The OS has (therefore) become a sort of intellectual labor-saving device that tries to translate humans' vaguely expressed intentions into bits. In effect we are asking our computers to shoulder responsibilities that have always been considered the province of human beings--we want them to understand our desires, to anticipate our needs, to foresee consequences, to make connections, to handle routine chores without being asked, to remind us of what we ought to be reminded of while filtering out noise.

At the upper (which is to say, closer to the user) levels, this is done through a set of conventions--menus, buttons, and so on. These work in the sense that analogies work: they help Eloi understand abstract or unfamiliar concepts by likening them to something known. But the loftier word "metaphor" is used.

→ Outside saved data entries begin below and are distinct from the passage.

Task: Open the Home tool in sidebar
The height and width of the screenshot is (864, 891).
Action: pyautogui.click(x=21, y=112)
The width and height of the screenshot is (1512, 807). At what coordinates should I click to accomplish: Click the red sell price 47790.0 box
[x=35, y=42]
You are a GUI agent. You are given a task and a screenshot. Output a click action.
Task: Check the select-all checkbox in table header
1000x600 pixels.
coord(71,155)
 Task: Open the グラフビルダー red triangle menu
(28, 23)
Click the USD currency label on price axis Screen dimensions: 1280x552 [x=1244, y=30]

The overarching concept of the MacOS was the "desktop metaphor" and it subsumed any number of lesser (and frequently conflicting, or at least mixed) metaphors. Under a GUI, a file (frequently called "document") is metaphrased as a window on the screen (which is called a "desktop"). The window is almost always too small to contain the document and so you "move around," or, more pretentiously, "navigate" in the document by "clicking and dragging" the "thumb" on the "scroll bar." When you "type" (using a keyboard) or "draw" (using a "mouse") into the "window" or use pull-down "menus" and "dialog boxes" to manipulate its contents, the results of your labors get stored (at least in theory) in a "file," and later you can pull the same information back up into another "window." When you don't want it anymore, you "drag" it into the "trash."